PILI also is strongly committed to increasing the involvement of the members of
the bar in pro bono and public interest work. Despite the considerable efforts
of legal service providers and private attorneys, eighty percent of the civil
legal needs of low-income people are going unmet. Since repeated studies of the
legal needs of low-income people indicate that the problem of inadequate representation
is extreme, it is critical that members of the private bar engage in this important
struggle. Yet, the ever increasing salaries and rising billable hour requirements
seem to be causing a shift in attitude in some major law firms. Indeed, studies
suggest that attorneys in metropolitan Chicago provide fewer pro bono hours than
attorneys in other areas. At the same time, the level of federal funding for legal
services has dropped dramatically. Therefore, it is imperative that attorneys,
foundations, and local governments take measures to ensure adequate legal assistance,
so that the concept of "equal justice for all" becomes a reality.

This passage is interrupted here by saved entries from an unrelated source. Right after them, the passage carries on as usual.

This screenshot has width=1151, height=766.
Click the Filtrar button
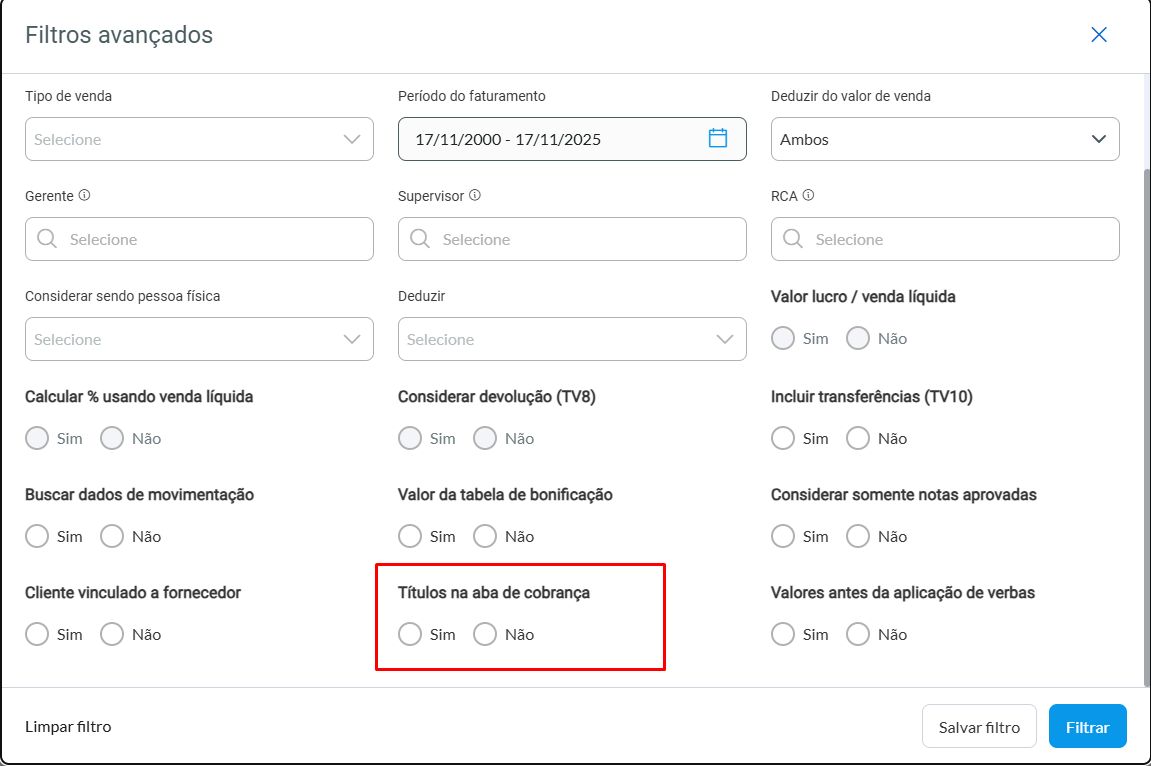click(x=1087, y=727)
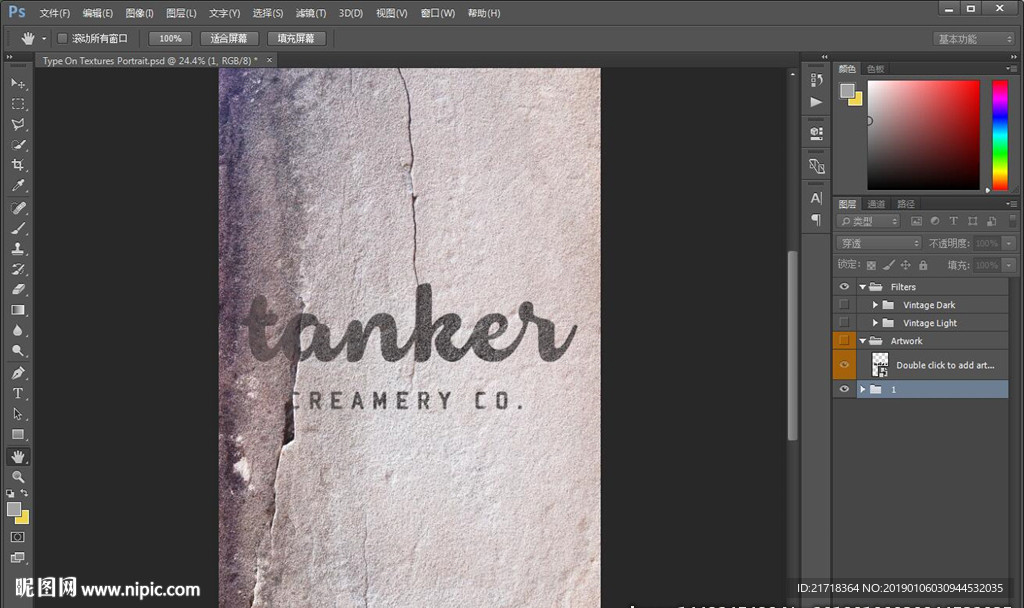Click the rainbow hue slider strip
1024x608 pixels.
[999, 134]
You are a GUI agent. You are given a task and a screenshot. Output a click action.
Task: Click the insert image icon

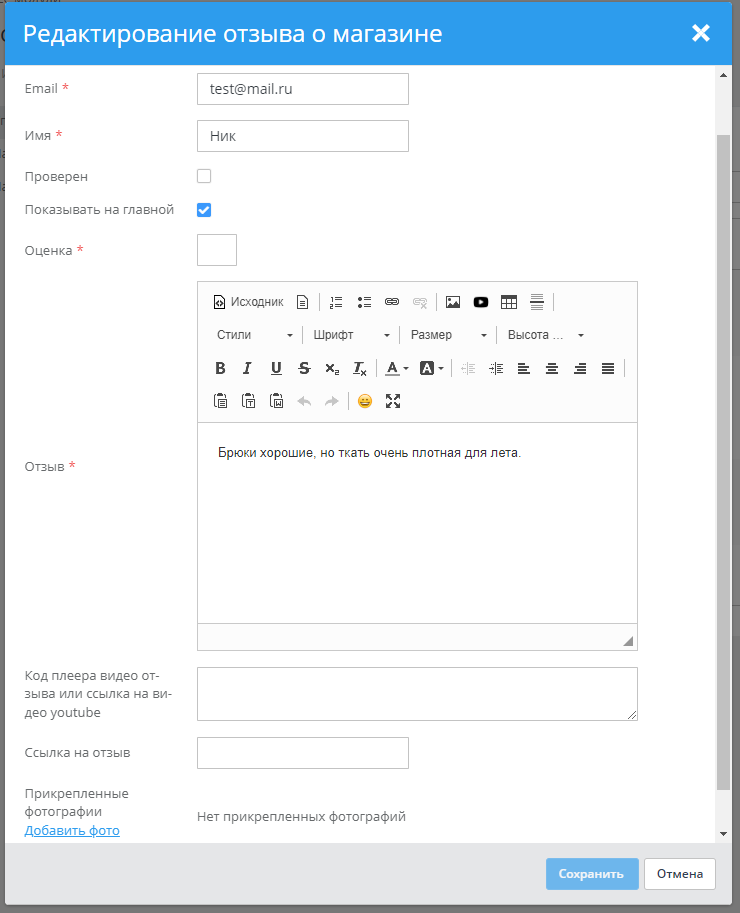tap(453, 302)
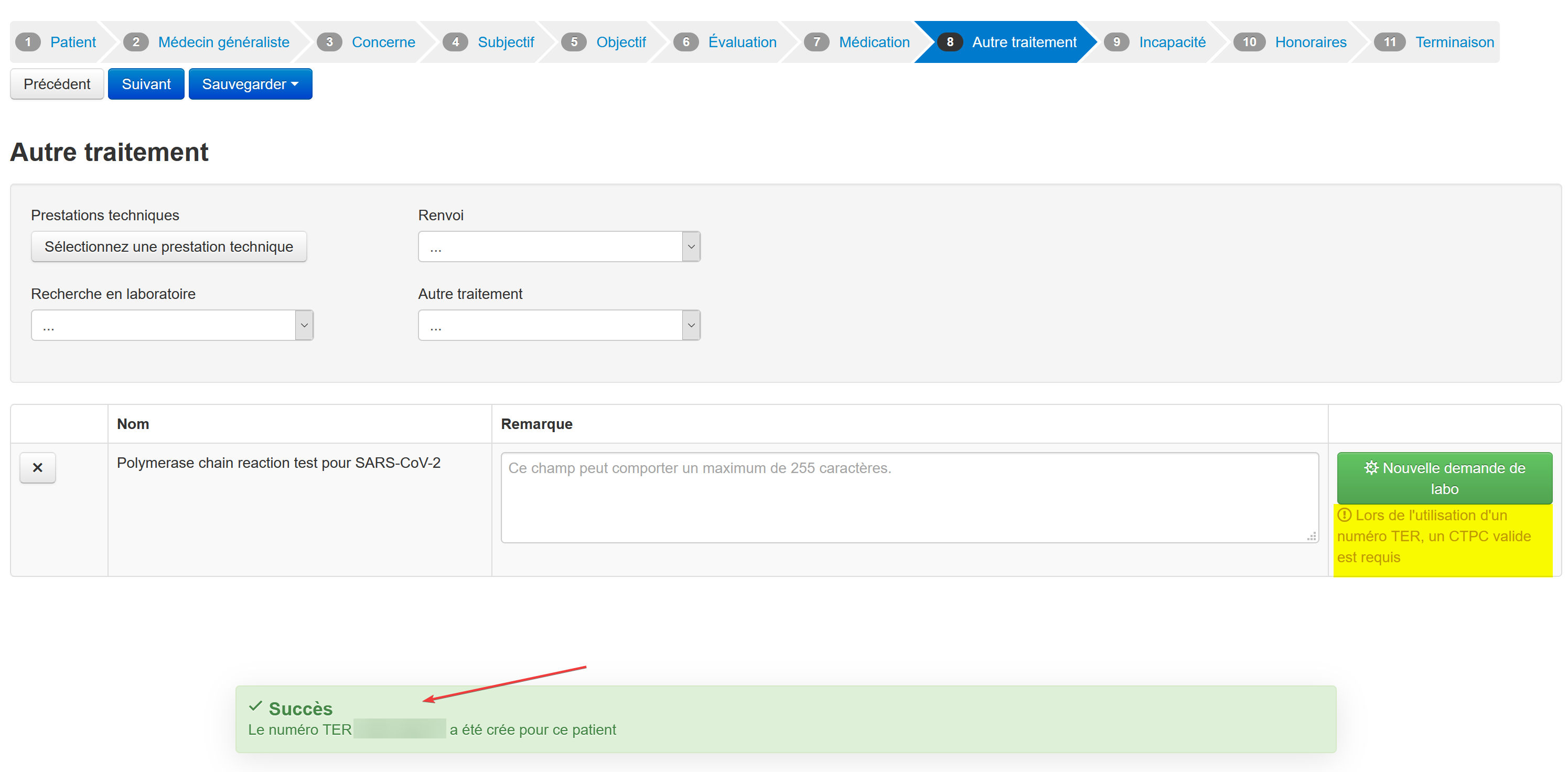Image resolution: width=1568 pixels, height=772 pixels.
Task: Switch to the Incapacité step
Action: click(x=1171, y=42)
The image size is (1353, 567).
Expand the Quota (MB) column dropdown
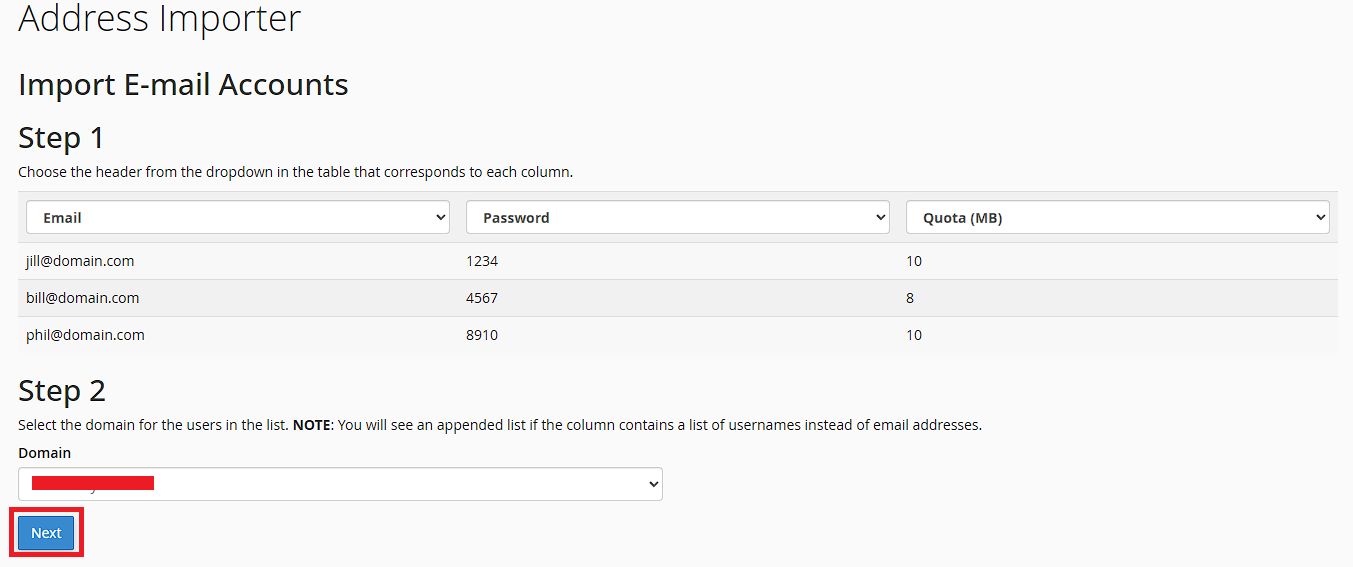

PILI's goals are to: Increase the amount of pro bono contributions made by
members of the legal community, including lawyers at law firms and corporate legal
departments as well as law students and government lawyers; and focus greater
attention on the serious problem of the unmet legal needs of low-income people.
The
November 3rd Pro Bono Summit
On November 3, 1999, for the first time, leaders of 22 Chicago law firms and 15
Chicago corporate legal departments assembled together to discuss the unmet legal
needs of low-income people and issues related to pro bono work. PILI, with the
significant assistance of the Chief Judge of the U.S. District Court, the managing
partners of Sidley & Austin and Mayer, Brown & Platt, and the General Counsels
of Bank One and Unicom, convened this Pro Bono Summit. At the end of the meeting,
the attendees assigned representatives from their firms and legal departments
to serve on the Pro Bono Initiative's Implementation Committee.
The Implementation
Committee
The Pro Bono Initiative's (PBI) Implementation Committee includes over 50 attorneys
from both law firms and corporate legal departments. Each attorney on the Committee
participates in one of three working groups that addresses specific legal issues.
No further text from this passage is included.